Re: [PATCH] builtin/mv.c: use correct type to compute size of an array element

René Scharfe <l.s.r@xxxxxx> · Thu, 7 Jul 2022 20:27:44 +0200

Am 07.07.22 um 14:11 schrieb Ævar Arnfjörð Bjarmason:
>
> On Wed, Jul 06 2022, Junio C Hamano wrote:
>
>> The variables 'source', 'destination', and 'submodule_gitfile' are
>> all of type "const char **", and an element of such an array is of
>> "type const char *".
>>
>> Noticed while running "make contrib/coccinelle/array.cocci.patch".
>>
>> Signed-off-by: Junio C Hamano <gitster@xxxxxxxxx>
>> ---
>>
>>  * There is this rule in the array.cocci file:
>>
>>         @@
>>         type T;
>>         T *dst;
>>         T *src;
>>         expression n;
>>         @@
>>         (
>>         - memmove(dst, src, (n) * sizeof(*dst));
>>         + MOVE_ARRAY(dst, src, n);
>>         |
>>         - memmove(dst, src, (n) * sizeof(*src));
>>         + MOVE_ARRAY(dst, src, n);
>>         |
>>         - memmove(dst, src, (n) * sizeof(T));
>>         + MOVE_ARRAY(dst, src, n);
>>         )
>>
>>    but it triggered only for modes[] array among the four parallel
>>    arrays that are being moved here.
>>
>>    There are a few tangents.
>>
>>    * Should we in general use sizeof(TYPE) in these cases, instead
>>      of the size of the zeroth element, e.g.
>>
>>  		memmove(source + i, source + i + 1,
>> 			n * sizeof(source[i]));
>>
>>      It would have been caught by the above Coccinelle rule (we are
>>      taking the size of *dst).

You mean using normalization rules for memmove like we have for memcpy,
to cover a wider range of combinations without having explicit rules for
each one?  Makes sense -- memcpy and memmove take the same arguments, so
we should treat them the same.

>>
>>    * Shouldn't we have an array of struct with four members, instead
>>      of four parallel arrays, e.g.
>>
>> 		struct {
>> 			const char *source;
>> 			const char *destination;
>> 			enum update_mode mode;
>> 			const char *submodule_gitfile;
>> 		} *mv_file;

Possibly, but that would require restructuring the code.  Currently the
function internal_prefix_pathspec() is used to build the string arrays
source and destination separately.

>>
>>    The latter question is important to answer before we accept
>>    Coccinelle-suggested rewrite to use four MOVE_ARRAY() on these
>>    four parallel arrays on top of this fix.
>
> This seems to be the same sort case as noted in 7bd97d6dff3 (git: use
> COPY_ARRAY and MOVE_ARRAY in handle_alias(), 2019-09-19).
>
> I tried (going aginst the warnings in that commit about the
> non-generality) updating the rules to catch these cases, which yielded
> the below. I wonder if we should apply some version of it. I.e. one-off
> fix these, and perhaps have the cocci rule BUG() if we see this sort of
> code again (the form technically could be used, but it seems all our
> uses of it are ones we could convert to the simpler one...).
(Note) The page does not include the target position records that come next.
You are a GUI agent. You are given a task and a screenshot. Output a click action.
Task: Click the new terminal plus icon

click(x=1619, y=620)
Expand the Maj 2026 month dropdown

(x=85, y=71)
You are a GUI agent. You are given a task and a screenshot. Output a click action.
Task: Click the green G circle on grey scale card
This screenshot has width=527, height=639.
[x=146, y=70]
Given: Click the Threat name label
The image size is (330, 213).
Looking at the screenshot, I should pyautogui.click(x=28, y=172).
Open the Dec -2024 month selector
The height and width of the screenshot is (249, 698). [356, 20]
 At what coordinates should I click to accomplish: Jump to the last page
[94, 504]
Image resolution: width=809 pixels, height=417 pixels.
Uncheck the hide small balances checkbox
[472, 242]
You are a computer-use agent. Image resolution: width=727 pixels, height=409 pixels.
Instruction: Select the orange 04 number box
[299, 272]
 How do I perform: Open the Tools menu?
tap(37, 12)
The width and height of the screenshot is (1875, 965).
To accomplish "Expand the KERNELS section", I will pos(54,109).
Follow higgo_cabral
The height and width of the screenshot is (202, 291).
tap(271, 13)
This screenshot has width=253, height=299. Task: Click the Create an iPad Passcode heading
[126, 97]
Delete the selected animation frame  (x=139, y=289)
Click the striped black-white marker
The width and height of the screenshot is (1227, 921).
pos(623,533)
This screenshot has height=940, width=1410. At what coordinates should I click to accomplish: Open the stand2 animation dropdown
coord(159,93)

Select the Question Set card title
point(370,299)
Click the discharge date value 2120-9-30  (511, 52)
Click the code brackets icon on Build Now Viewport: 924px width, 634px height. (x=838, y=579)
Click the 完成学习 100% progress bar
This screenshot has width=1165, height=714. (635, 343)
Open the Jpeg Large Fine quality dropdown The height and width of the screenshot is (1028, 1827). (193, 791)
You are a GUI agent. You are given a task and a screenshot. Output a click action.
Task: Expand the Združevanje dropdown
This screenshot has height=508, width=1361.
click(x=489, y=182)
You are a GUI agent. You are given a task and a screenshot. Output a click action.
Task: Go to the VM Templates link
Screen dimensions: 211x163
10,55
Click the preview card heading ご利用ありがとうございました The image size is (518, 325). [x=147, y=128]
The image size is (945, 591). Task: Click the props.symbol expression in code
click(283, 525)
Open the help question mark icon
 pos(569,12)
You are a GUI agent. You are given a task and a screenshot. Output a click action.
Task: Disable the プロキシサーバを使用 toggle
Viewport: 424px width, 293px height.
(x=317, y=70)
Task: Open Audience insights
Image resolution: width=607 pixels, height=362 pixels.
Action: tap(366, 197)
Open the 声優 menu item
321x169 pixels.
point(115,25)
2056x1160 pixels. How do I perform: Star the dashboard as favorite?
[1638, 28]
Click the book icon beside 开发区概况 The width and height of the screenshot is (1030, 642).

Having a loose rule and inspecting its results carefully can work, but
having such a rule published and run by CI pipelines etc. risks adding
defects and false positives.  I'm not sure it's much of a win to come
up with a loose Coccinelle rule instead of grepping and hand-editing if
great care needs to be taken in both cases.

>
> diff --git a/add-patch.c b/add-patch.c
> index 509ca04456b..eff338d3901 100644
> --- a/add-patch.c
> +++ b/add-patch.c
> @@ -915,10 +915,9 @@ static int split_hunk(struct add_p_state *s, struct file_diff *file_diff,
>  	file_diff->hunk_nr += splittable_into - 1;
>  	ALLOC_GROW(file_diff->hunk, file_diff->hunk_nr, file_diff->hunk_alloc);
>  	if (hunk_index + splittable_into < file_diff->hunk_nr)
> -		memmove(file_diff->hunk + hunk_index + splittable_into,
> -			file_diff->hunk + hunk_index + 1,
> -			(file_diff->hunk_nr - hunk_index - splittable_into)
> -			* sizeof(*hunk));
> +		MOVE_ARRAY(file_diff->hunk + hunk_index + splittable_into,
> +			   file_diff->hunk + hunk_index + 1,
> +			   file_diff->hunk_nr - hunk_index - splittable_into);

OK.

>  	hunk = file_diff->hunk + hunk_index;
>  	hunk->splittable_into = 1;
>  	memset(hunk + 1, 0, (splittable_into - 1) * sizeof(*hunk));
> diff --git a/builtin/mv.c b/builtin/mv.c
> index 83a465ba831..f6187d1264a 100644
> --- a/builtin/mv.c
> +++ b/builtin/mv.c
> @@ -282,14 +282,11 @@ int cmd_mv(int argc, const char **argv, const char *prefix)
>  remove_entry:
>  		if (--argc > 0) {
>  			int n = argc - i;
> -			memmove(source + i, source + i + 1,
> -				n * sizeof(char *));
> -			memmove(destination + i, destination + i + 1,
> -				n * sizeof(char *));
> -			memmove(modes + i, modes + i + 1,
> -				n * sizeof(enum update_mode));
> -			memmove(submodule_gitfile + i, submodule_gitfile + i + 1,
> -				n * sizeof(char *));
> +			MOVE_ARRAY(source + i, source + i + 1, n);
> +			MOVE_ARRAY(destination + i, destination + i + 1, n);
> +			MOVE_ARRAY(modes + i, modes + i + 1, n);
> +			MOVE_ARRAY(submodule_gitfile + i,
> +				   submodule_gitfile + i + 1, n);

A simpler approach could be to mark the entries as invalid somehow and
skip them in the final loop instead of compacting the array like that.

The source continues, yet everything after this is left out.